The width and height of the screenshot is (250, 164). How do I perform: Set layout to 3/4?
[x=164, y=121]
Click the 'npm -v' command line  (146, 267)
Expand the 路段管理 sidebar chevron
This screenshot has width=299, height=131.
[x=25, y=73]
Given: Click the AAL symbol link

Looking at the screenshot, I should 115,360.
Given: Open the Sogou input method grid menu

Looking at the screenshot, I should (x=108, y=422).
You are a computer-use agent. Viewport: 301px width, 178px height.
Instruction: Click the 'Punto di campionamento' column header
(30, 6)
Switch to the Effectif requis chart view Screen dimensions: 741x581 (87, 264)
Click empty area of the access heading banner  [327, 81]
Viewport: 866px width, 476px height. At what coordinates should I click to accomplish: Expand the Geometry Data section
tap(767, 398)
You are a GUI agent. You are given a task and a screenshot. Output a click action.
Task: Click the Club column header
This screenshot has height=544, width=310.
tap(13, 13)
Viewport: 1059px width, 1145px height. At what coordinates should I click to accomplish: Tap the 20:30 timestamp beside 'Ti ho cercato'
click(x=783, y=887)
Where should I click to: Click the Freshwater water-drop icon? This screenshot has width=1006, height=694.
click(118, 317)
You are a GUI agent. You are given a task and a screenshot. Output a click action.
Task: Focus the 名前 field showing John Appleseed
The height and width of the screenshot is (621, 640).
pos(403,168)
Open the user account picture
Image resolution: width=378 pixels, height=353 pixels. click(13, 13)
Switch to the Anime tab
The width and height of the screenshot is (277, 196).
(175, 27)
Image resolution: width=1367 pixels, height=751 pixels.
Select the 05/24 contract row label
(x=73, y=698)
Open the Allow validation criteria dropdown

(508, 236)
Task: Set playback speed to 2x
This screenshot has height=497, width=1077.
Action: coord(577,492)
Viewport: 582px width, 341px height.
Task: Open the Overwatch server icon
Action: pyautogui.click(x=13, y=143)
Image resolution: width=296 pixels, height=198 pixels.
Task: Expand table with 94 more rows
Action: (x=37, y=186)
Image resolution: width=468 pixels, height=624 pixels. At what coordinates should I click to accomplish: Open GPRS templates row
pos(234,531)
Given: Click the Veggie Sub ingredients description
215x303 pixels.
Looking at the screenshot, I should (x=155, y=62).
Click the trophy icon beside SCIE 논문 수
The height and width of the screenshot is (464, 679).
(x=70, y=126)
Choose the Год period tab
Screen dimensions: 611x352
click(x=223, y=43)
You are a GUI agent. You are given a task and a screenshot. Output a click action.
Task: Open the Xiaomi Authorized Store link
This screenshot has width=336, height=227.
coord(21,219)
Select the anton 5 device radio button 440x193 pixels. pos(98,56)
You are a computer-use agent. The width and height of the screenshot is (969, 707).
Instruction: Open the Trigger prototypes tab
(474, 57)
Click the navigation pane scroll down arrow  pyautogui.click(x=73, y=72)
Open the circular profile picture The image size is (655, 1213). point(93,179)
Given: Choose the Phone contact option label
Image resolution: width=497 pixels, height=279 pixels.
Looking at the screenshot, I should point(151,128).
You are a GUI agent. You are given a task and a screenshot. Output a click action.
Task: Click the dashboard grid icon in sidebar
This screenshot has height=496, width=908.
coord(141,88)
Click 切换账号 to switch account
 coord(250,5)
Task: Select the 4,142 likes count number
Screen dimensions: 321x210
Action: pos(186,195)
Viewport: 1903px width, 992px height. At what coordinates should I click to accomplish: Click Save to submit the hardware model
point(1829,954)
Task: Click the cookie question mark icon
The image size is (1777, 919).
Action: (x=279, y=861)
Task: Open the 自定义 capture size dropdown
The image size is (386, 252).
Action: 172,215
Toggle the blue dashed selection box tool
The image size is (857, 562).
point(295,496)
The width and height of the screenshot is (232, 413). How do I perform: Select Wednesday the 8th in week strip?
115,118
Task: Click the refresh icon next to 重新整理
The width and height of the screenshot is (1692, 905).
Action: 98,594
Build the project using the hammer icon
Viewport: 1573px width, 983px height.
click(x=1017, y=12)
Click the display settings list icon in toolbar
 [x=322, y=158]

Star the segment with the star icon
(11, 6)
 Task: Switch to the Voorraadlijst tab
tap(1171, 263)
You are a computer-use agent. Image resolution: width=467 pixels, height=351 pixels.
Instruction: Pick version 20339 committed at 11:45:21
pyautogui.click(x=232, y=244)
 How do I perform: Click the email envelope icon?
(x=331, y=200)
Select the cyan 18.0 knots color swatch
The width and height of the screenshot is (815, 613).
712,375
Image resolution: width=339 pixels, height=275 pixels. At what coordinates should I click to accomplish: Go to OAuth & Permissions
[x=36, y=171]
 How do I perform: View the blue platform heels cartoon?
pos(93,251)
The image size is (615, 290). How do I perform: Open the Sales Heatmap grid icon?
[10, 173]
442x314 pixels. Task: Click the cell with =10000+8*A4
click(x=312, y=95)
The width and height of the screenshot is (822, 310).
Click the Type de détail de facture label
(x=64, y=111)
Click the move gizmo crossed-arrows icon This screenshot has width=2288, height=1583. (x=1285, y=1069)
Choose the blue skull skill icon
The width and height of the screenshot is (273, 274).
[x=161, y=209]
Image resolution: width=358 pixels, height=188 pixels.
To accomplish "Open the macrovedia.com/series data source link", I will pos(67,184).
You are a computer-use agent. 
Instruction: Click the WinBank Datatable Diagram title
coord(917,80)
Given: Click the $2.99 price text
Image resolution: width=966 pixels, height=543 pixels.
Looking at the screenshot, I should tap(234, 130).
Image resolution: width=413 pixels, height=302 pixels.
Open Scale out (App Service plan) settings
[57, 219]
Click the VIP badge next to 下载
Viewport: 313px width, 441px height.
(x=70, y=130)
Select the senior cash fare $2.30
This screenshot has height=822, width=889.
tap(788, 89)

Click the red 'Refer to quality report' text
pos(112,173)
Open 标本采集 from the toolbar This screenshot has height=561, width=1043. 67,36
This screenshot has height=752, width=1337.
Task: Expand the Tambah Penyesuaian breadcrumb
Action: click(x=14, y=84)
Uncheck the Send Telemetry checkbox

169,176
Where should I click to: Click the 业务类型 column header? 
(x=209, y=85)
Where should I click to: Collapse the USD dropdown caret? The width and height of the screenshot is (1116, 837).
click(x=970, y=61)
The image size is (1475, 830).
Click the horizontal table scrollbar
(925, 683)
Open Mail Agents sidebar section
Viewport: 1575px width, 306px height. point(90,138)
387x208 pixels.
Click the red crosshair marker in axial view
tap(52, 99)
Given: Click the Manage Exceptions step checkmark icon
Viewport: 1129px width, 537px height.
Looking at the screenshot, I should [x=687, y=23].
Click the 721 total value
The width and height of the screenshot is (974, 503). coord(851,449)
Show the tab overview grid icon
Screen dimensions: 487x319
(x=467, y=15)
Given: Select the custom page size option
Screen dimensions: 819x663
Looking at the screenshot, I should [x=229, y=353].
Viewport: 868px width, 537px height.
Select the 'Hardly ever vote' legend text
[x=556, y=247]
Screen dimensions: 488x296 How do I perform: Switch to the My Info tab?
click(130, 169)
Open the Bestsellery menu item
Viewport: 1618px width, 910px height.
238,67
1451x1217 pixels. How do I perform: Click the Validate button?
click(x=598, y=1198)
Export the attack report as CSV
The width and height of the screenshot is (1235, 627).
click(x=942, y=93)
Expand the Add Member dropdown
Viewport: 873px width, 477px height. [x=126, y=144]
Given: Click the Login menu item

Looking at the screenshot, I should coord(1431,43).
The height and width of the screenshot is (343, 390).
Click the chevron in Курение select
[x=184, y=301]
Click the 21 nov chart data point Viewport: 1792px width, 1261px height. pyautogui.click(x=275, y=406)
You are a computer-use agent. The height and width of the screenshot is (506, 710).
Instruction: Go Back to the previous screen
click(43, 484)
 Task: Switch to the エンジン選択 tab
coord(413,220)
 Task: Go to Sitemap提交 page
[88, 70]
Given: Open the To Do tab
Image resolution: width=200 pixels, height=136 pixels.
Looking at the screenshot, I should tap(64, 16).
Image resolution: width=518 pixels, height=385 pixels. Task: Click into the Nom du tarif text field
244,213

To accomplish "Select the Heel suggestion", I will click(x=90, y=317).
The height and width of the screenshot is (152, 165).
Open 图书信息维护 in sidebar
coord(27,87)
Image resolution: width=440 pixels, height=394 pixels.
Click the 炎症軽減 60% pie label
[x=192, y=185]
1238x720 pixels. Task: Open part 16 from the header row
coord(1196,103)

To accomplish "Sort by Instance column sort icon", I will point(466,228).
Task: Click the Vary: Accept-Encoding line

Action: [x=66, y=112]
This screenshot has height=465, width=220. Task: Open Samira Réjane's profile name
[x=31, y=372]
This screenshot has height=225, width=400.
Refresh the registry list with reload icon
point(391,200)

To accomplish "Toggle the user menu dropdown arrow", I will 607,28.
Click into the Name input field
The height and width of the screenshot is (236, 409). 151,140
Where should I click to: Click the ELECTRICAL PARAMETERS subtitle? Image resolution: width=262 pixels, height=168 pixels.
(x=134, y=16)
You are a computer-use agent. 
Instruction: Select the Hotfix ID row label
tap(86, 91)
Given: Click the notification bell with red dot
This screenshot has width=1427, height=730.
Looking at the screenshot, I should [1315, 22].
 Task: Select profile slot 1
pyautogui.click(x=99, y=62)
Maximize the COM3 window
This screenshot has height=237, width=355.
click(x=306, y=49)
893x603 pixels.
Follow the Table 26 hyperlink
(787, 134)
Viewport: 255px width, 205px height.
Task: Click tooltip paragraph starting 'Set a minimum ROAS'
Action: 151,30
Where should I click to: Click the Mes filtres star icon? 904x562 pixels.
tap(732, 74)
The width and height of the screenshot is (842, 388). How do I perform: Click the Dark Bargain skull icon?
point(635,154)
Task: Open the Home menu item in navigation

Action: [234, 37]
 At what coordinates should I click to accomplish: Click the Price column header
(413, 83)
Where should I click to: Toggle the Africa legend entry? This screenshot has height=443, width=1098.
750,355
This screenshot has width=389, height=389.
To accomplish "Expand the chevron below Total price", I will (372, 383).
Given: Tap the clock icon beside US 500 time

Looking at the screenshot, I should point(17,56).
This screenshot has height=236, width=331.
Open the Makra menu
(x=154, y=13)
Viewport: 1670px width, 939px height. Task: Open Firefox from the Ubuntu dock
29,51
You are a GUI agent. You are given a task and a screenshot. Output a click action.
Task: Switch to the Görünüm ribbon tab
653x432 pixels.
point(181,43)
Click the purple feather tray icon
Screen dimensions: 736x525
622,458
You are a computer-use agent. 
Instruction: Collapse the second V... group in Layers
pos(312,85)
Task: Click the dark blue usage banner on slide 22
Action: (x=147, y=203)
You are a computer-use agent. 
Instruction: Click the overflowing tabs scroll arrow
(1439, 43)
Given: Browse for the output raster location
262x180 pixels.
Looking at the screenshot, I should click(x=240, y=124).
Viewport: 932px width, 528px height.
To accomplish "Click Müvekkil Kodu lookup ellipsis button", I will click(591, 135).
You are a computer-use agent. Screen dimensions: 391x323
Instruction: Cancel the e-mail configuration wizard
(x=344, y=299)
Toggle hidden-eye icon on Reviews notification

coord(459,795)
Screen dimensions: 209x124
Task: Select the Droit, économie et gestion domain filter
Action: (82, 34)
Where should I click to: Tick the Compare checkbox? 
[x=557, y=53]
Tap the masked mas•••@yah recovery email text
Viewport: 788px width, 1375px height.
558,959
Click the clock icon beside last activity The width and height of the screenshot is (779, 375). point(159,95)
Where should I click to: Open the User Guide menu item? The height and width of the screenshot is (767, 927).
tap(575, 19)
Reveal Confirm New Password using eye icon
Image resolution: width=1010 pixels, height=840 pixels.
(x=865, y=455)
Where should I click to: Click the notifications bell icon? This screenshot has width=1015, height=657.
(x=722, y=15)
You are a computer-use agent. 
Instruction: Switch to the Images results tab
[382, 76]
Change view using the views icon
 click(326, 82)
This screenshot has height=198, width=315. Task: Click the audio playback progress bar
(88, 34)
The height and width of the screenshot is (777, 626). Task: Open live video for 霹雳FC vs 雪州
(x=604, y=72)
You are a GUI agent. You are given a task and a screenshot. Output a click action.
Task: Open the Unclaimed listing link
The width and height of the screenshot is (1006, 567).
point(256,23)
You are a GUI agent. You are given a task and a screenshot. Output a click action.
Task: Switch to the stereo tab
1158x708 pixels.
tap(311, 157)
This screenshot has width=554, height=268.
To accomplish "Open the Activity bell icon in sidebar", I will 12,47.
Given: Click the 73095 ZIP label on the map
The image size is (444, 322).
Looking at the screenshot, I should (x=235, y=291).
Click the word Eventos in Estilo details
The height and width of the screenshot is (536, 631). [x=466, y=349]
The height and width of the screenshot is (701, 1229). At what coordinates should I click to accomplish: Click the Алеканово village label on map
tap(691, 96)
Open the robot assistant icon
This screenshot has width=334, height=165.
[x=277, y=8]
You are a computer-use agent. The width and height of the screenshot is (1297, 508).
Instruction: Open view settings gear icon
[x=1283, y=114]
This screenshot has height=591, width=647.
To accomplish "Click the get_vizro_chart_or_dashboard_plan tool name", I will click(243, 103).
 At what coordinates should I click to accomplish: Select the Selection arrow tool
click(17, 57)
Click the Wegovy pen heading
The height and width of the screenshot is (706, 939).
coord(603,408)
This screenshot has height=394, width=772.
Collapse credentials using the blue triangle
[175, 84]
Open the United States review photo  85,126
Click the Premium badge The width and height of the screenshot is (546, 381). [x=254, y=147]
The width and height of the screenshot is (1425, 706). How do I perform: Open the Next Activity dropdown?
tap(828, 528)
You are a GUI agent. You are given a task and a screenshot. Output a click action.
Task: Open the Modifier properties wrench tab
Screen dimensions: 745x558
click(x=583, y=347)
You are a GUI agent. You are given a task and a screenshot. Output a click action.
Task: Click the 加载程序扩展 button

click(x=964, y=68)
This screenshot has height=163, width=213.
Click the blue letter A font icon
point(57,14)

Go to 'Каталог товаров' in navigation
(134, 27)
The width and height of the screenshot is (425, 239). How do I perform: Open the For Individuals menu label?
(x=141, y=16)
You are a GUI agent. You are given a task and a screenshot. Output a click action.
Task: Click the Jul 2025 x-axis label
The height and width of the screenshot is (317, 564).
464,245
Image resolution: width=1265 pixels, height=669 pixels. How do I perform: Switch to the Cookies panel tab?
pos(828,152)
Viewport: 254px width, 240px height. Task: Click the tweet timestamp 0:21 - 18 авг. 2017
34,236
*****
● **GOAL**
Print the records from the start through the line containing "tap(767, 398)", inclusive, with each line reproduced exactly.

● **ANSWER**
The width and height of the screenshot is (250, 164). How do I perform: Set layout to 3/4?
[x=164, y=121]
Click the 'npm -v' command line  (146, 267)
Expand the 路段管理 sidebar chevron
This screenshot has width=299, height=131.
[x=25, y=73]
Given: Click the AAL symbol link

Looking at the screenshot, I should 115,360.
Given: Open the Sogou input method grid menu

Looking at the screenshot, I should (x=108, y=422).
You are a computer-use agent. Viewport: 301px width, 178px height.
Instruction: Click the 'Punto di campionamento' column header
(30, 6)
Switch to the Effectif requis chart view Screen dimensions: 741x581 (87, 264)
Click empty area of the access heading banner  [327, 81]
Viewport: 866px width, 476px height. At what coordinates should I click to accomplish: Expand the Geometry Data section
tap(767, 398)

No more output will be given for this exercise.